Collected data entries
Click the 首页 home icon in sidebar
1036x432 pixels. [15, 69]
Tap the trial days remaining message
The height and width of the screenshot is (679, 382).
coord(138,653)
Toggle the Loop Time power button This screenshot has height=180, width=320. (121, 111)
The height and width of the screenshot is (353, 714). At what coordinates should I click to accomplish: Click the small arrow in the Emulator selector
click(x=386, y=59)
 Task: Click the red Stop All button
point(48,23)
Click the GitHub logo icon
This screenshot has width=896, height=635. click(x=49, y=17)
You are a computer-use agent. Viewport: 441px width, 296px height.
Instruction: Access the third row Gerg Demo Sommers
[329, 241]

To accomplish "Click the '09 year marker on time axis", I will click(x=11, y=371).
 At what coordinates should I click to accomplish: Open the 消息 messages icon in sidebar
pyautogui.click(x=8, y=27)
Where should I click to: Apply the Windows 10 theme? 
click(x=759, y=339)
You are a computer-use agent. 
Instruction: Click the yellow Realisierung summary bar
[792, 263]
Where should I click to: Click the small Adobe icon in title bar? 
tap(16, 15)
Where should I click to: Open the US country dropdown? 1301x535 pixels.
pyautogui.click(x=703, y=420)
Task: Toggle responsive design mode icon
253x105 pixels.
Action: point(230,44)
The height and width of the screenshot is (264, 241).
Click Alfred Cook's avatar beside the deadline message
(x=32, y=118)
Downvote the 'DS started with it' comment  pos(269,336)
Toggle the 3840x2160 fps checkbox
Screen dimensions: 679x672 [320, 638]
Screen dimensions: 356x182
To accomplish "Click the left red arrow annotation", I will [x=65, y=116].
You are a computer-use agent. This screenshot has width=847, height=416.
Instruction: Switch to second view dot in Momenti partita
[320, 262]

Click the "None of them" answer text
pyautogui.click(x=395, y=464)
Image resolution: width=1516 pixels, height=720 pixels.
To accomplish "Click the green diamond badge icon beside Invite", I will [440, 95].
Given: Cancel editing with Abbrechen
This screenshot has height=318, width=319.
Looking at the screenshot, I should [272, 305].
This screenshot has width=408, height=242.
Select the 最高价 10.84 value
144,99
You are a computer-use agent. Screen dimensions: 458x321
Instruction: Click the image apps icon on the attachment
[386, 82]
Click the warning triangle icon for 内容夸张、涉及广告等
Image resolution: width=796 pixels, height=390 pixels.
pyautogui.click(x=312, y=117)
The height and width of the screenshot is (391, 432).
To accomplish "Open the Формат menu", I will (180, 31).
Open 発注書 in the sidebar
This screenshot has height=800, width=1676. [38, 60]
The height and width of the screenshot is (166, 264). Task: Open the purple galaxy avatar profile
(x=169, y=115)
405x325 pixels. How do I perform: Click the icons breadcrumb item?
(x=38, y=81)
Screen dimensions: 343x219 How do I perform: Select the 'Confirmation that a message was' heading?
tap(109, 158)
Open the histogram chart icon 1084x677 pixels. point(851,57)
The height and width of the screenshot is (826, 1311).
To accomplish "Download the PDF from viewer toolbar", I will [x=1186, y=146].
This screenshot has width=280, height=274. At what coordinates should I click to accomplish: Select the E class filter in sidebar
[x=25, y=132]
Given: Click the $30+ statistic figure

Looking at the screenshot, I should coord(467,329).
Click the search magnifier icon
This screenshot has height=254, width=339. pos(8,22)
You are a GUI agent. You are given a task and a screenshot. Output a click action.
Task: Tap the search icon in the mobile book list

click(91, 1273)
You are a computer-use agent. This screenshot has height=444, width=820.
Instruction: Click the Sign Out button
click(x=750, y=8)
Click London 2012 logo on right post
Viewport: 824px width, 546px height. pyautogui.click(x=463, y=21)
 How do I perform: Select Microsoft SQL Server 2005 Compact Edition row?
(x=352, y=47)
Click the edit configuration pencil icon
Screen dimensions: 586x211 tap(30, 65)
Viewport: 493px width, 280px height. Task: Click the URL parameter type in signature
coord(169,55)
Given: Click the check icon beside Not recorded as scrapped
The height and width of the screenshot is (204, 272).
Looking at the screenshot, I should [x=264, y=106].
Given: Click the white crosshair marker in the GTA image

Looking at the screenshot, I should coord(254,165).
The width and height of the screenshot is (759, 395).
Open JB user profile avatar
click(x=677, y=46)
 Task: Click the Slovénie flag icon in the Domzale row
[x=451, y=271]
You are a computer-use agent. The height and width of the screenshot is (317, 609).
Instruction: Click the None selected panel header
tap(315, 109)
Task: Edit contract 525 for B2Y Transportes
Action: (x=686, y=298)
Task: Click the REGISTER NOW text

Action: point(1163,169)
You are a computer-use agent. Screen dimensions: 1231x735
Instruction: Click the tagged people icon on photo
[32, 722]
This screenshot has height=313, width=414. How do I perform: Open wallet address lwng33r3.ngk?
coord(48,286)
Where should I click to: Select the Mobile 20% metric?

* [What this task involves] Return all the data exactly as given.

* [Response area]
Click the 首页 home icon in sidebar
1036x432 pixels. [15, 69]
Tap the trial days remaining message
The height and width of the screenshot is (679, 382).
coord(138,653)
Toggle the Loop Time power button This screenshot has height=180, width=320. (121, 111)
The height and width of the screenshot is (353, 714). At what coordinates should I click to accomplish: Click the small arrow in the Emulator selector
click(x=386, y=59)
 Task: Click the red Stop All button
point(48,23)
Click the GitHub logo icon
This screenshot has width=896, height=635. click(x=49, y=17)
You are a computer-use agent. Viewport: 441px width, 296px height.
Instruction: Access the third row Gerg Demo Sommers
[329, 241]

To accomplish "Click the '09 year marker on time axis", I will click(x=11, y=371).
 At what coordinates should I click to accomplish: Open the 消息 messages icon in sidebar
pyautogui.click(x=8, y=27)
Where should I click to: Apply the Windows 10 theme? 
click(x=759, y=339)
You are a computer-use agent. 
Instruction: Click the yellow Realisierung summary bar
[792, 263]
Where should I click to: Click the small Adobe icon in title bar? 
tap(16, 15)
Where should I click to: Open the US country dropdown? 1301x535 pixels.
pyautogui.click(x=703, y=420)
Task: Toggle responsive design mode icon
253x105 pixels.
Action: point(230,44)
The height and width of the screenshot is (264, 241).
Click Alfred Cook's avatar beside the deadline message
(x=32, y=118)
Downvote the 'DS started with it' comment  pos(269,336)
Toggle the 3840x2160 fps checkbox
Screen dimensions: 679x672 [320, 638]
Screen dimensions: 356x182
To accomplish "Click the left red arrow annotation", I will [x=65, y=116].
You are a computer-use agent. This screenshot has width=847, height=416.
Instruction: Switch to second view dot in Momenti partita
[320, 262]

Click the "None of them" answer text
pyautogui.click(x=395, y=464)
Image resolution: width=1516 pixels, height=720 pixels.
To accomplish "Click the green diamond badge icon beside Invite", I will [440, 95].
Given: Cancel editing with Abbrechen
This screenshot has height=318, width=319.
Looking at the screenshot, I should [272, 305].
This screenshot has width=408, height=242.
Select the 最高价 10.84 value
144,99
You are a computer-use agent. Screen dimensions: 458x321
Instruction: Click the image apps icon on the attachment
[386, 82]
Click the warning triangle icon for 内容夸张、涉及广告等
Image resolution: width=796 pixels, height=390 pixels.
pyautogui.click(x=312, y=117)
The height and width of the screenshot is (391, 432).
To accomplish "Open the Формат menu", I will (180, 31).
Open 発注書 in the sidebar
This screenshot has height=800, width=1676. [38, 60]
The height and width of the screenshot is (166, 264). Task: Open the purple galaxy avatar profile
(x=169, y=115)
405x325 pixels. How do I perform: Click the icons breadcrumb item?
(x=38, y=81)
Screen dimensions: 343x219 How do I perform: Select the 'Confirmation that a message was' heading?
tap(109, 158)
Open the histogram chart icon 1084x677 pixels. point(851,57)
The height and width of the screenshot is (826, 1311).
To accomplish "Download the PDF from viewer toolbar", I will [x=1186, y=146].
This screenshot has width=280, height=274. At what coordinates should I click to accomplish: Select the E class filter in sidebar
[x=25, y=132]
Given: Click the $30+ statistic figure

Looking at the screenshot, I should coord(467,329).
Click the search magnifier icon
This screenshot has height=254, width=339. pos(8,22)
You are a GUI agent. You are given a task and a screenshot. Output a click action.
Task: Tap the search icon in the mobile book list

click(91, 1273)
You are a computer-use agent. This screenshot has height=444, width=820.
Instruction: Click the Sign Out button
click(x=750, y=8)
Click London 2012 logo on right post
Viewport: 824px width, 546px height. pyautogui.click(x=463, y=21)
 How do I perform: Select Microsoft SQL Server 2005 Compact Edition row?
(x=352, y=47)
Click the edit configuration pencil icon
Screen dimensions: 586x211 tap(30, 65)
Viewport: 493px width, 280px height. Task: Click the URL parameter type in signature
coord(169,55)
Given: Click the check icon beside Not recorded as scrapped
The height and width of the screenshot is (204, 272).
Looking at the screenshot, I should [x=264, y=106].
Given: Click the white crosshair marker in the GTA image

Looking at the screenshot, I should coord(254,165).
The width and height of the screenshot is (759, 395).
Open JB user profile avatar
click(x=677, y=46)
 Task: Click the Slovénie flag icon in the Domzale row
[x=451, y=271]
You are a computer-use agent. The height and width of the screenshot is (317, 609).
Instruction: Click the None selected panel header
tap(315, 109)
Task: Edit contract 525 for B2Y Transportes
Action: (x=686, y=298)
Task: Click the REGISTER NOW text

Action: point(1163,169)
You are a computer-use agent. Screen dimensions: 1231x735
Instruction: Click the tagged people icon on photo
[32, 722]
This screenshot has height=313, width=414. How do I perform: Open wallet address lwng33r3.ngk?
coord(48,286)
Where should I click to: Select the Mobile 20% metric?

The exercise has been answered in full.